3.3. Modeling and Control of a PQ-Controlled Terminal

As mentioned, the adoption of the MMC increases the complexity in the modeling and control of the MT-HVDC network. Therefore, several works dedicated to the modeling of the MMC have been proposed. Models in the $abc$ frame were developed by [66,67,69,74], in the $\alpha \beta 0$ frame by [16,17,73] and in the $dq0$ frame by [75,76,77]. To showcase a controller design, this paper considers the bilinear model developed by [75] in the $dq0$ frame.

By defining the output converter currents in the d and q references $i_{v,dq}$ as:

$$i_{v,j}=-i_{u,j}+i_{l,j}$$

(1)

where $i_{u,j}$ is the upper arm current and $i_{l,j}$ is the lower arm current of the component j, $j=d,q$.

The circulating currents $i_{circ,dq0}$ are defined as:

$$i_{circ,k}=\frac{i_{u,k}+i_{l,k}}{2}$$

(2)

where $k=d,q,0$.

Furthermore, defining the following auxiliary input variables [16] as:

$$e_{v,dq}=v_{u,dq}-v_{l,dq},e_{sum,dq0}=\frac{v_{u,dq0}+v_{l,dq0}}{2}$$

(3)

* _Given problem_
In the text on MMC modeling, in which reference frame was the bilinear model used for the controller design developed? Use only the text above to answer.

* _Collected data_
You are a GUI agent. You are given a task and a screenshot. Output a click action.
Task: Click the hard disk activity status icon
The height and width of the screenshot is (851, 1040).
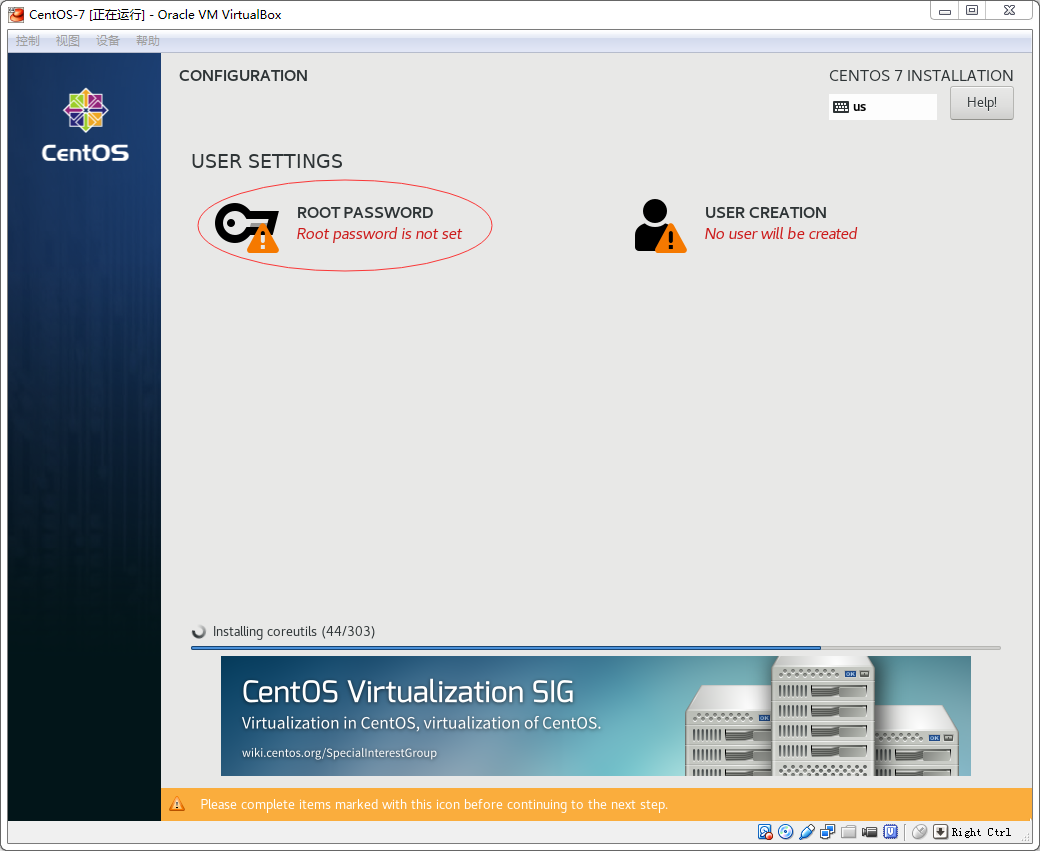coord(765,832)
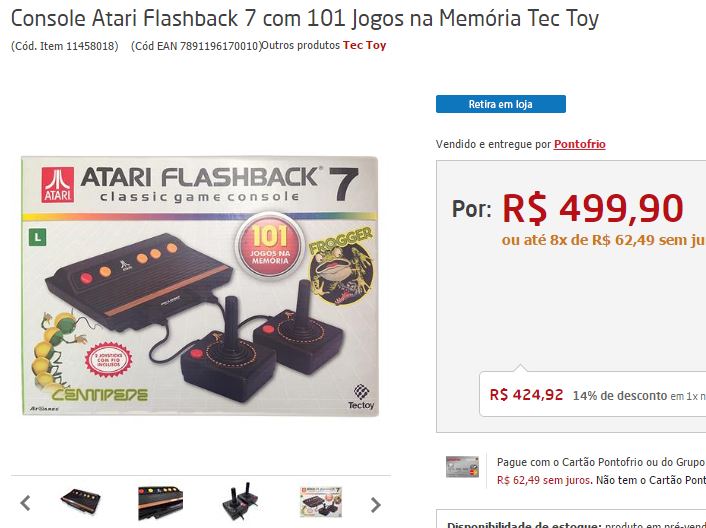The height and width of the screenshot is (528, 706).
Task: Open the Pontofrio seller link
Action: point(579,144)
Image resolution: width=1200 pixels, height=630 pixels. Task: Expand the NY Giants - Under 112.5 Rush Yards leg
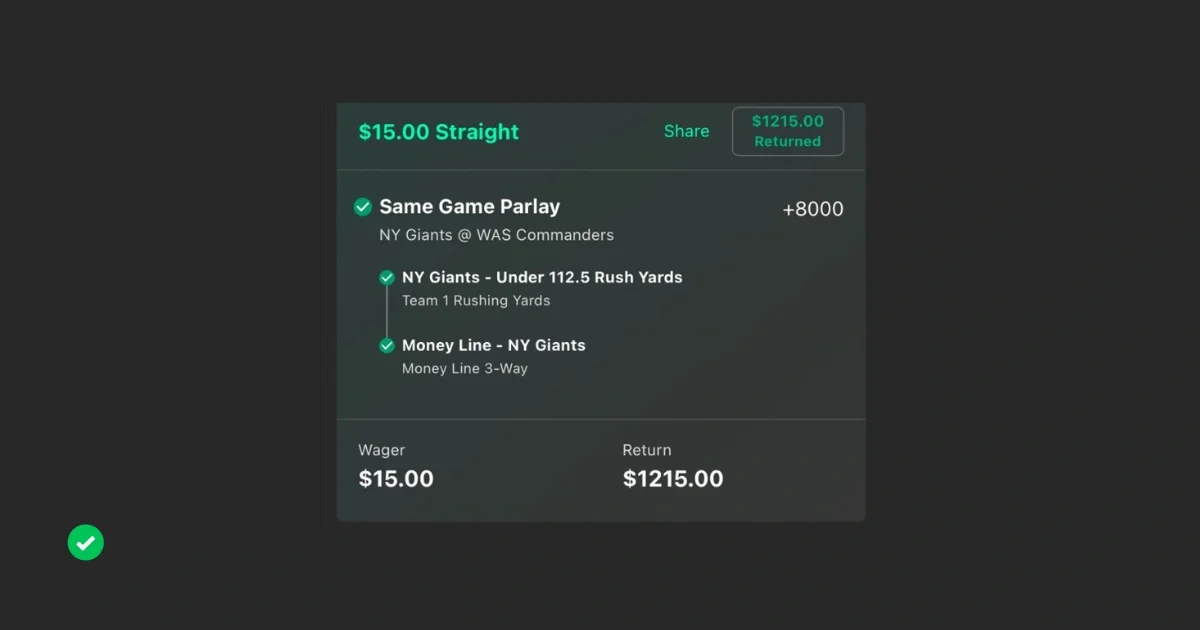coord(542,277)
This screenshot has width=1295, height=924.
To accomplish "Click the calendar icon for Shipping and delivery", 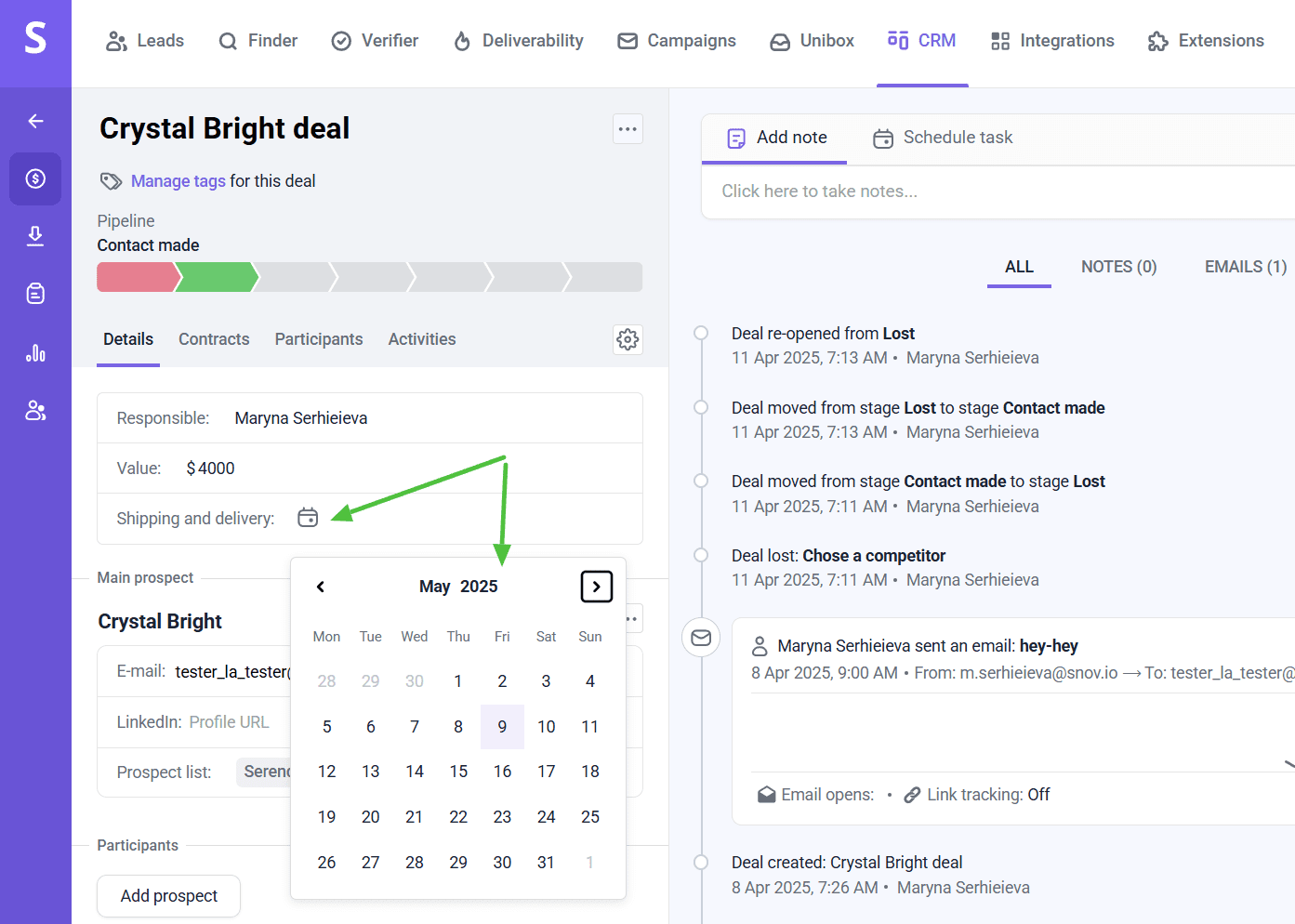I will pyautogui.click(x=308, y=518).
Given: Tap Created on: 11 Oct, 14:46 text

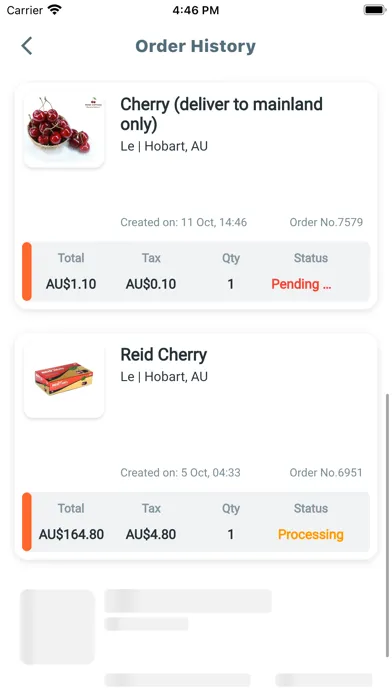Looking at the screenshot, I should point(183,222).
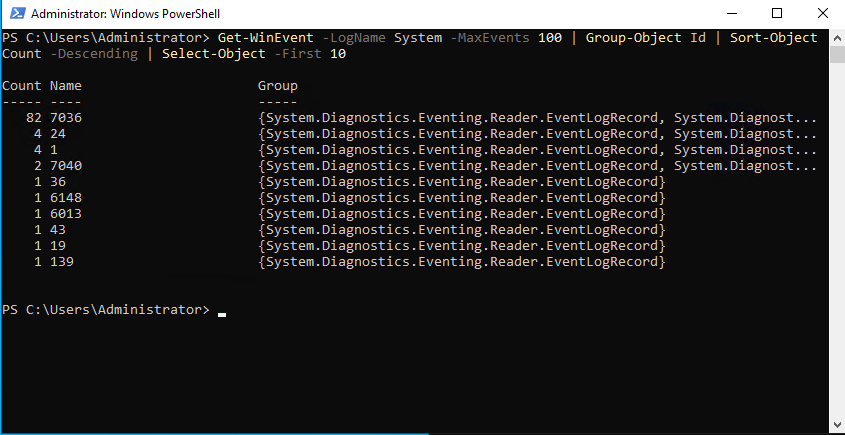Click the event ID 6148 entry
845x435 pixels.
click(66, 198)
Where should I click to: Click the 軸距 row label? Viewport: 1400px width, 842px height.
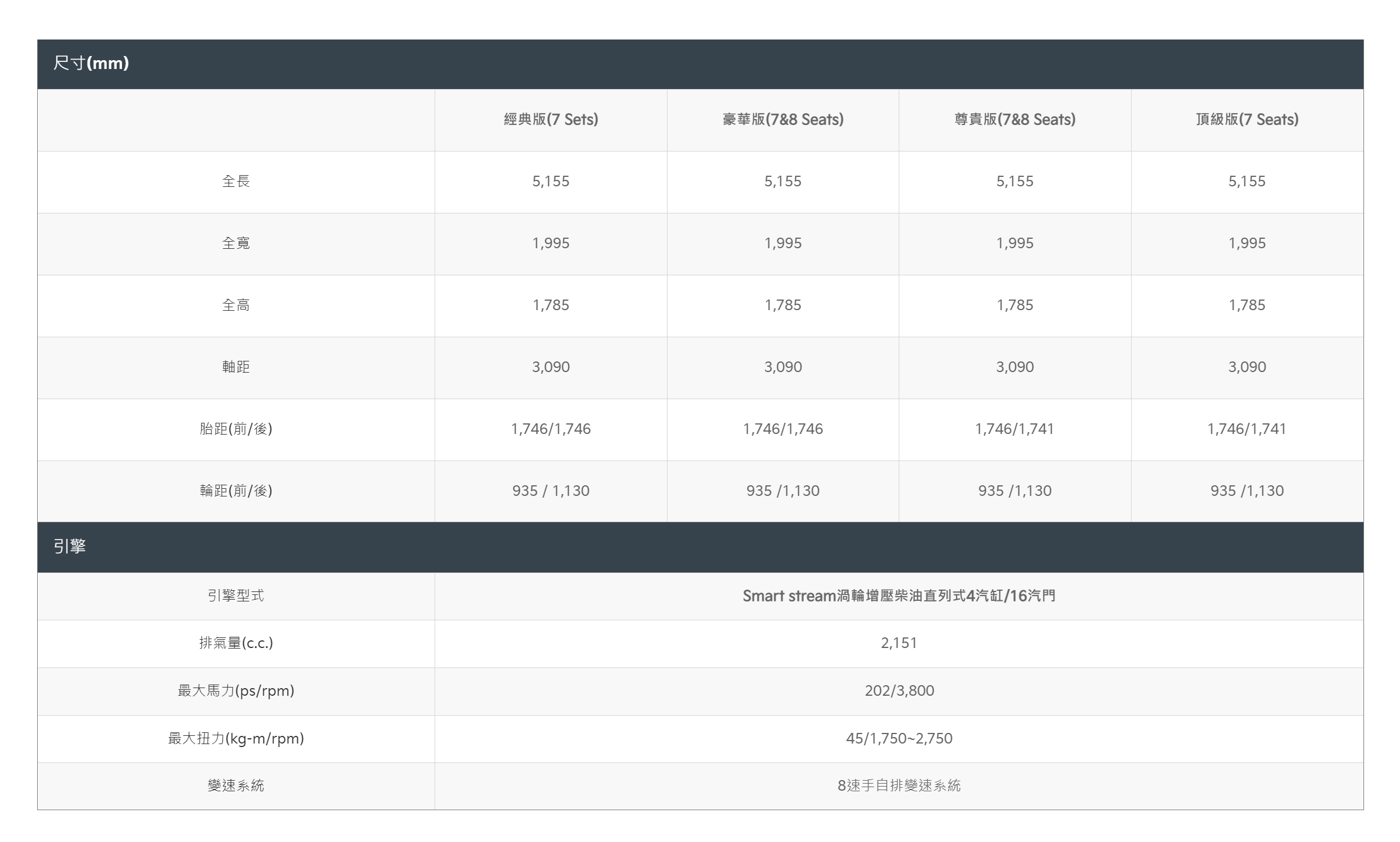pyautogui.click(x=236, y=367)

* _Problem solution_
The $dq0$ frame.